Task requirements :: As you write out the lines from the one containing "At what coordinates should I click to accomplish: Reload" through the last line of the records, keep them exact and leave out pictures.

——————————

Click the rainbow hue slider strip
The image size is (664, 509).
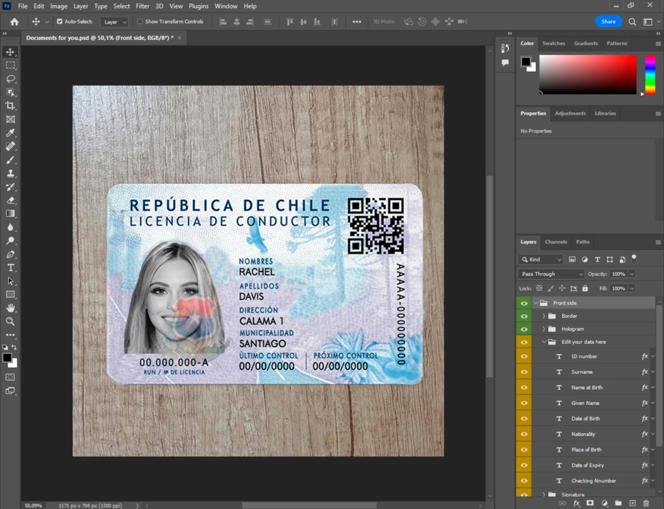(650, 74)
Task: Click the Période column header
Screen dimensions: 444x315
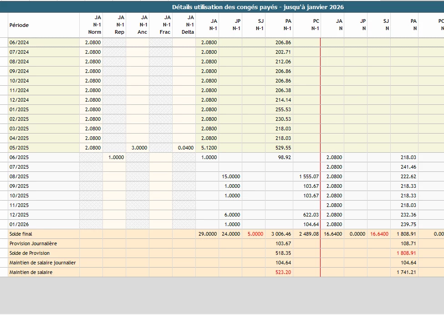Action: click(18, 25)
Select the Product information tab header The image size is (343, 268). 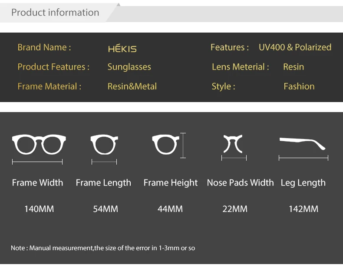point(55,13)
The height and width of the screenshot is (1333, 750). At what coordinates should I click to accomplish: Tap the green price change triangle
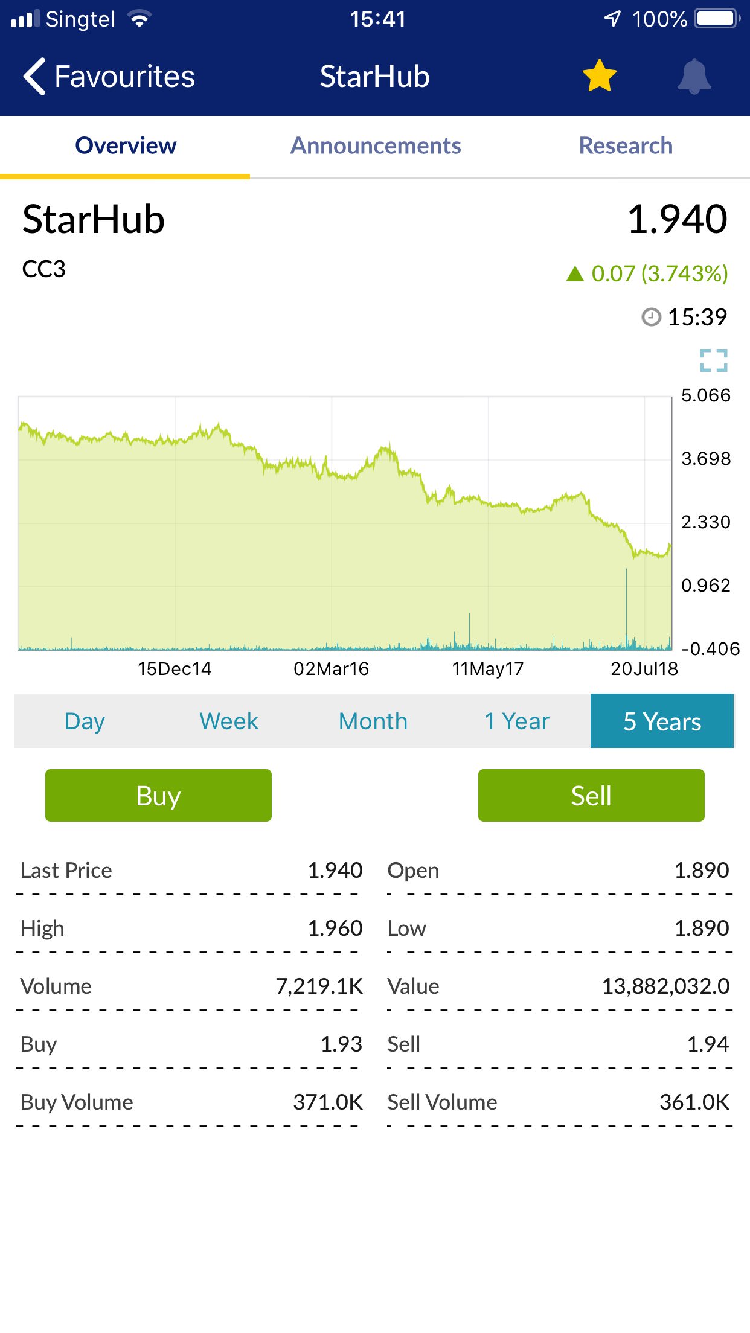(575, 274)
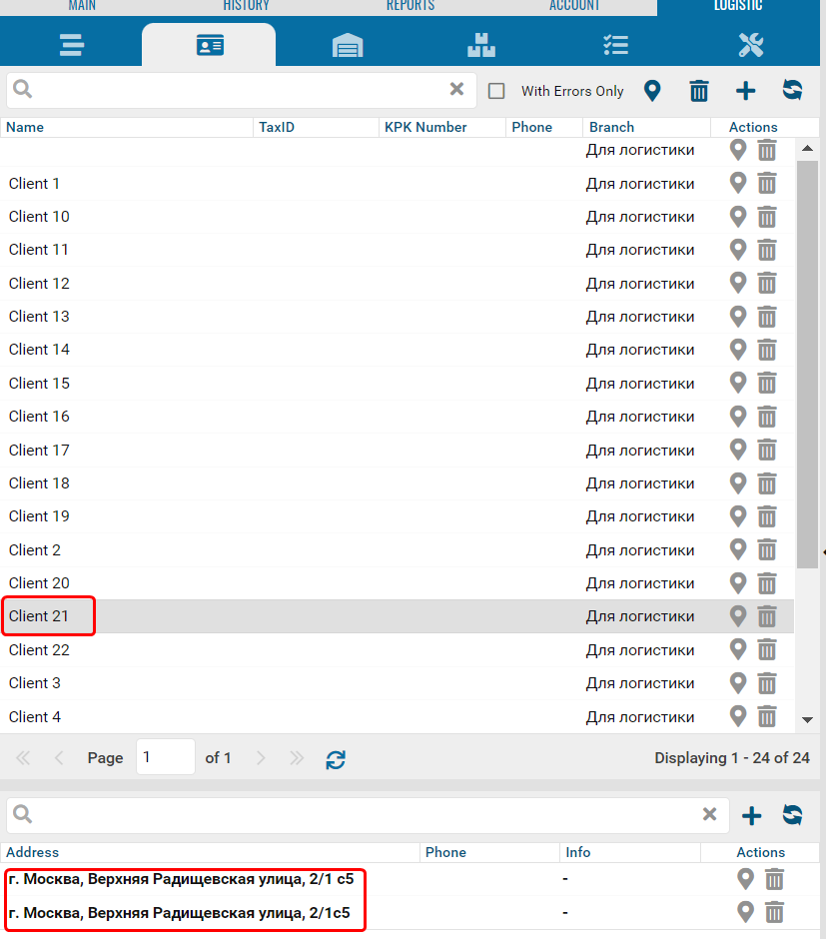Click the map marker icon in top toolbar
826x939 pixels.
652,91
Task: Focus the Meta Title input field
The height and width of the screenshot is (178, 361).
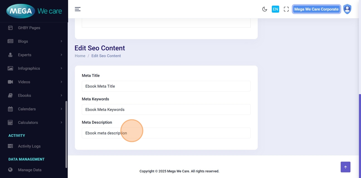Action: click(x=166, y=86)
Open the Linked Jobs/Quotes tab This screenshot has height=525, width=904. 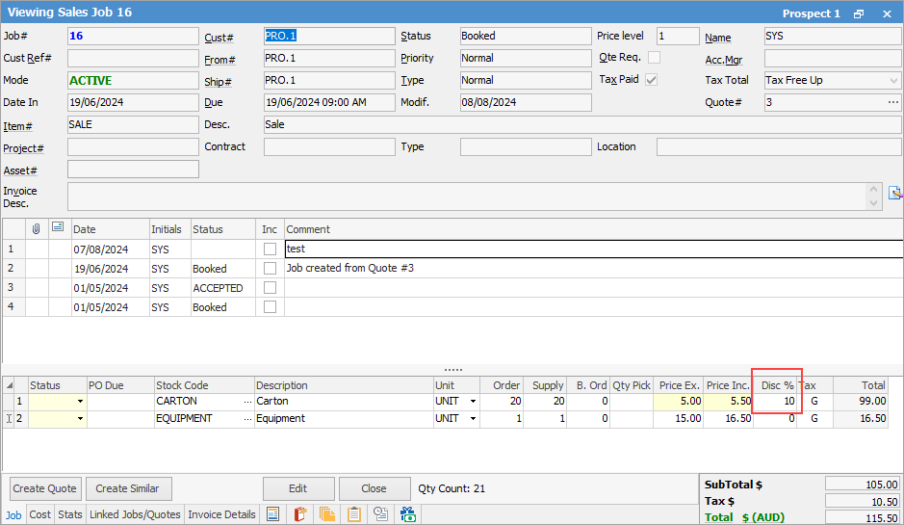(x=135, y=514)
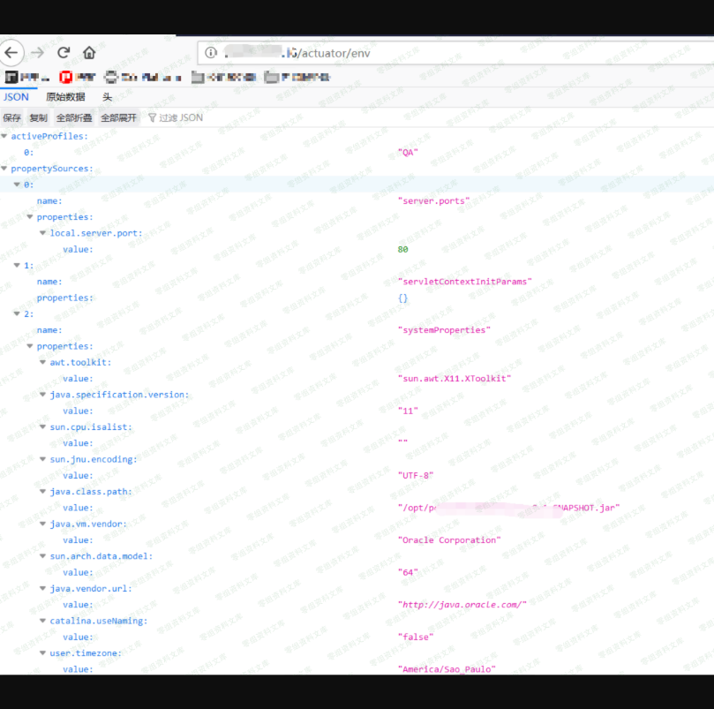Click the browser back arrow button
Image resolution: width=714 pixels, height=709 pixels.
click(11, 52)
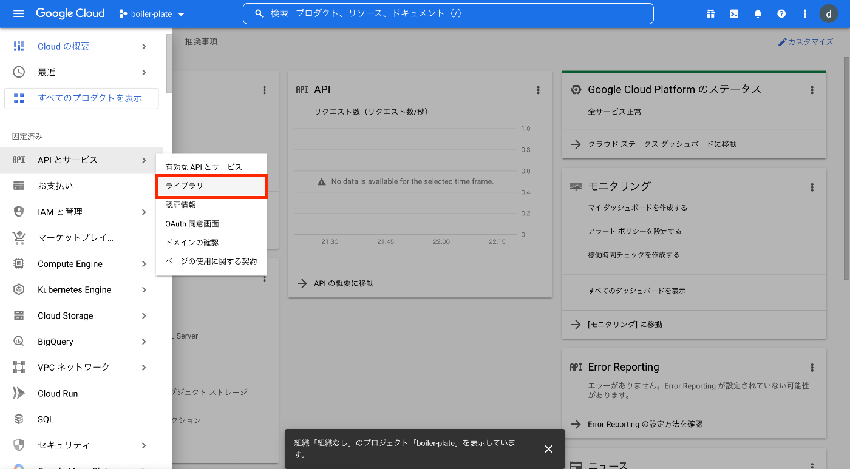Open the モニタリング card overflow menu
This screenshot has height=469, width=850.
pyautogui.click(x=812, y=186)
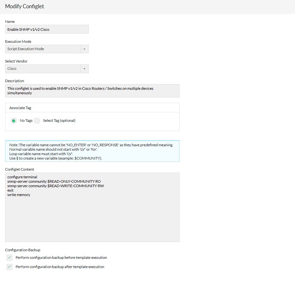This screenshot has width=295, height=282.
Task: Choose the Select Tag (optional) option
Action: click(x=37, y=121)
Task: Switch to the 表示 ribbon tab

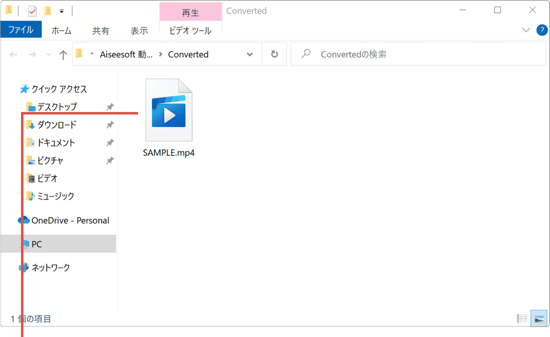Action: coord(139,30)
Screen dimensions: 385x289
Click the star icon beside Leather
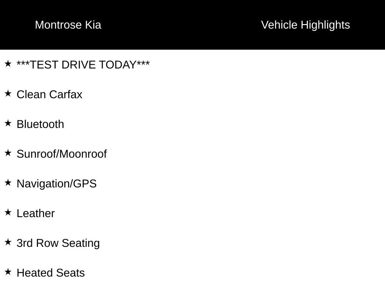[8, 212]
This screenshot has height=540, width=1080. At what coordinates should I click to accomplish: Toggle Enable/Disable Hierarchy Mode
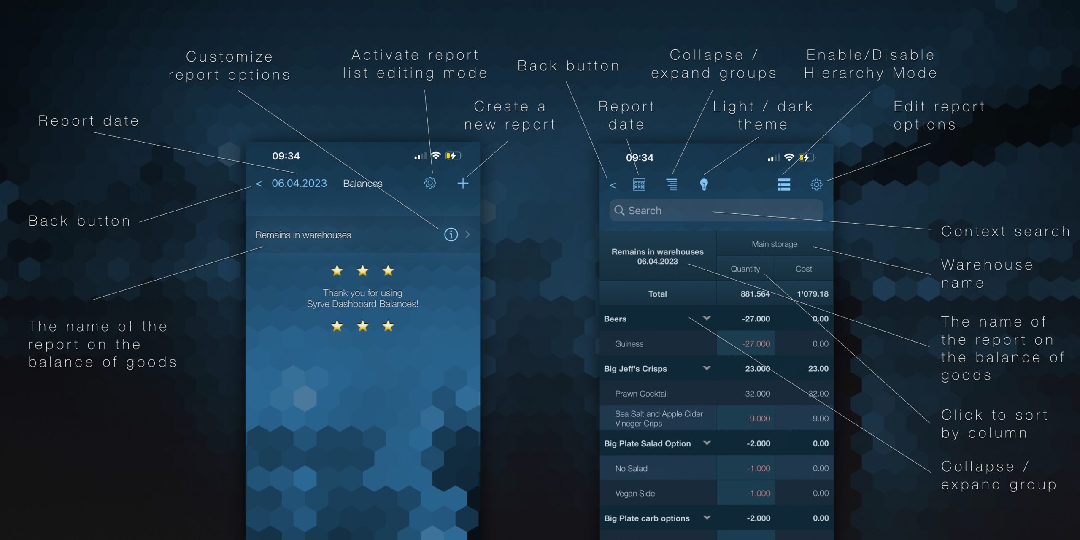(784, 184)
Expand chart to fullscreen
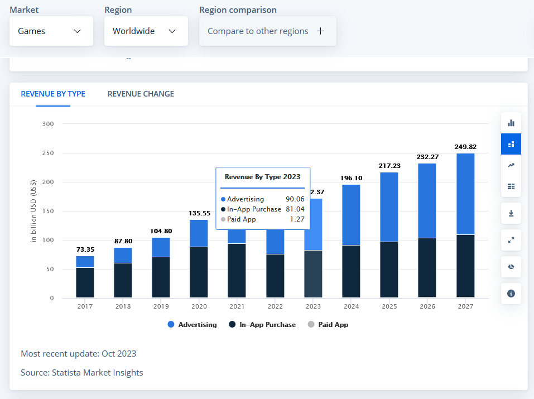This screenshot has width=534, height=399. (x=511, y=240)
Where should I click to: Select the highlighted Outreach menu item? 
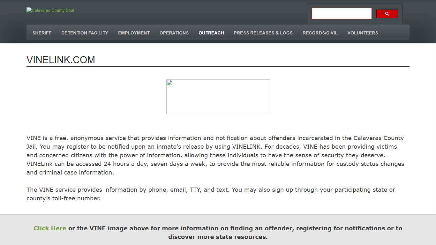tap(211, 33)
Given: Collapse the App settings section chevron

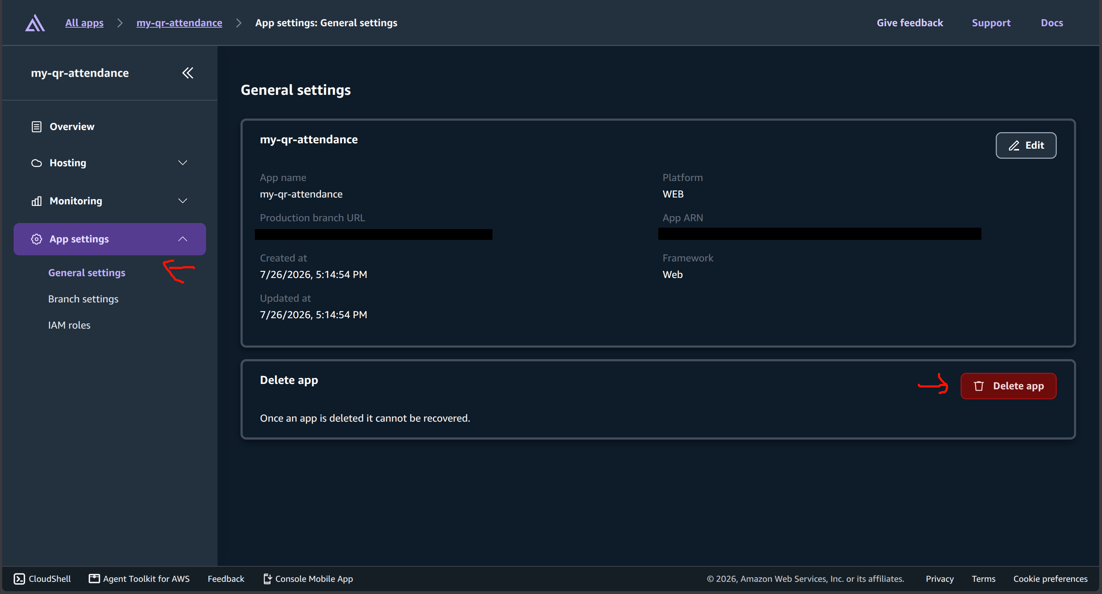Looking at the screenshot, I should tap(183, 239).
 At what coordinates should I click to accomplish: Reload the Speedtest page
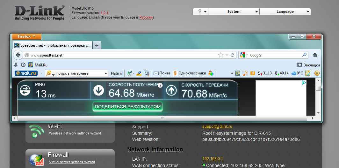point(233,55)
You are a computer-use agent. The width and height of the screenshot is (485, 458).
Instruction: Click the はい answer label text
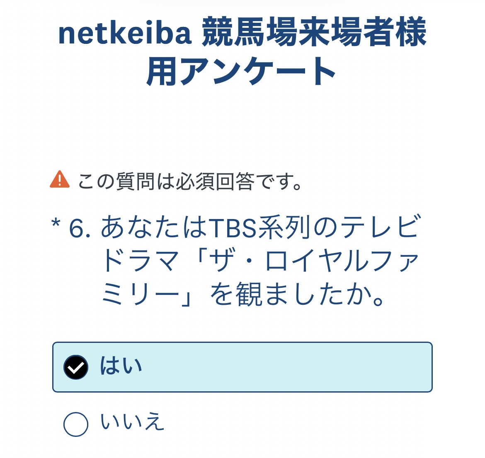[121, 366]

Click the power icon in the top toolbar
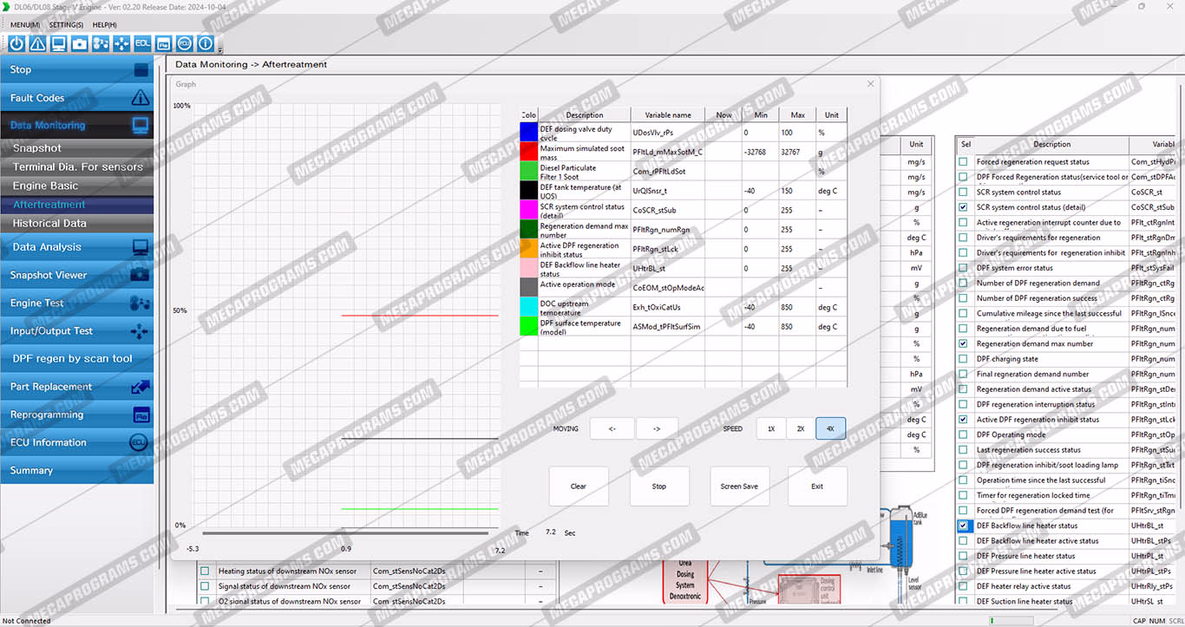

——————————

Result of this exercise ::
 At what coordinates should I click to accomplish: Reload the Speedtest page
point(233,55)
You are a computer-use agent. The width and height of the screenshot is (485, 458).
Instruction: Click the はい answer label text
[121, 366]

Click the power icon in the top toolbar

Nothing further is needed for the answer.